On 10/3/19 6:55 PM, Linus Torvalds wrote:
>
>   d) Fix the pte walker to do the right thing, then just use separate
> pte walkers in your code
>
> The fix would be those two conceptual changes:
>
>   1) don't split if the walker asks for a pmd_entry (the walker itself
> can then decide to split, of course, but right now no walkers want it
> since there are no pmd _and_ pte walkers, because people who want that
> do the pte walk themselves)
>
>   2) get the proper page table lock if you do walk the pte, since
> otherwise it's racy
>
> Then there won't be any code duplication, because all the duplication
> you now have at the pmd level is literally just workarounds for the
> fact that our current walker has this bug.
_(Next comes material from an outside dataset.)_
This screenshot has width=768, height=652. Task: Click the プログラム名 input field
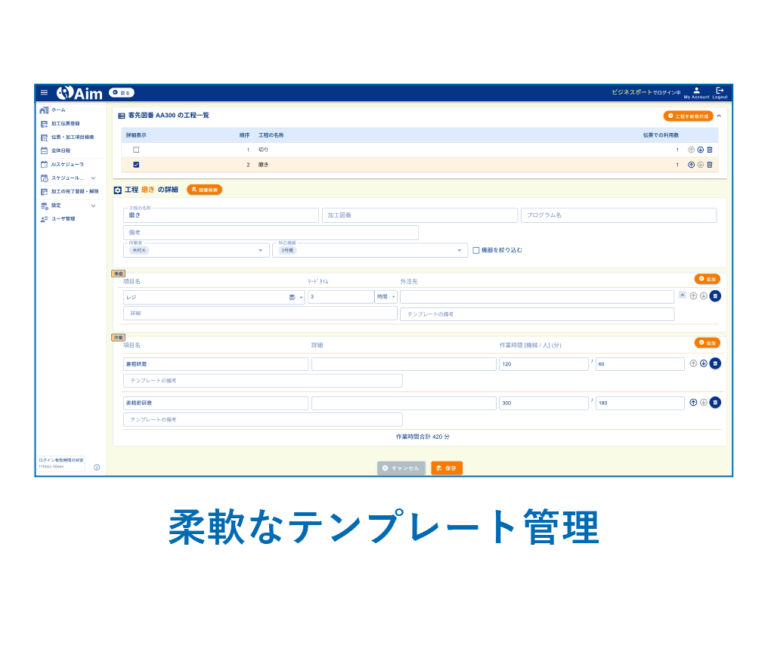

I actually started on d) already when Kirill asked me to unify the 
pud_entry() and pmd_entry()
callbacks.

>
> That "fix the pte walker" would be one preliminary patch that would
> look something like the attached TOTALLY UNTESTED garbage.
>
> I call it "garbage" because I really hope people take it just as what
> it is: "something like this". It compiles for me, and I did try to
> think it through, but I might have missed some big piece of the
> picture when writing that patch.
>
> And yes, this is a much bigger conceptual change for the VM layer, but
> I really think our pagewalk code is actively buggy right now, and is
> forcing users to do bad things because they work around the existing
> limitations.
>
> Hmm? Could some of the core mm people look over that patch?
>
> And yes, I was tempted to move the proper pmd locking into the walker
> too, and do
>
>          ptl = pmd_trans_huge_lock(pmd, vma);
>          if (ptl) {
>                  err = ops->pmd_entry(pmd, addr, next, walk);
>                  spin_unlock(ptl);
>                  ...
>
> but while I think that's the correct thing to do in the long run, that
> would have to be done together with changing all the existing
> pmd_entry users. It would make the pmd_entry _solely_ handle the
> hugepage case, and then you'd have to remove the locking in the
> pmd_entry, and have to make the pte walking be a walker entry. But
> that would _really_ clean things up, and would make things like
> smaps_pte_range() much easier to read, and much more obvious (it would
> be split into a smaps_pmd_range and smaps_pte_range, and the callbacks
> wouldn't need to know about the complex locking).
>
> So I think this is the right direction to move into, but I do want
> people to think about this, and think about that next phase of doing
> the pmd_trans_huge_lock too.

>
> Comments?
>
>                  Linus

I think if we take the ptl lock outside the callback, we'd need to allow 
the callback to unlock to do non-atomic things or to avoid recursive 
locking if it decides to split in the callback. FWIW The pud_entry call 
is being made locked, but the only current implementation appears to 
happily ignore that from what I can tell.

And if we allow unlocking or call the callback unlocked, the callback 
needs to tell us whether the entry was actually handled or if we need to 
fallback to the next level. Perhaps using a positive PAGE_WALK_FALLBACK 
return value? That would allow current implementations to be unmodified.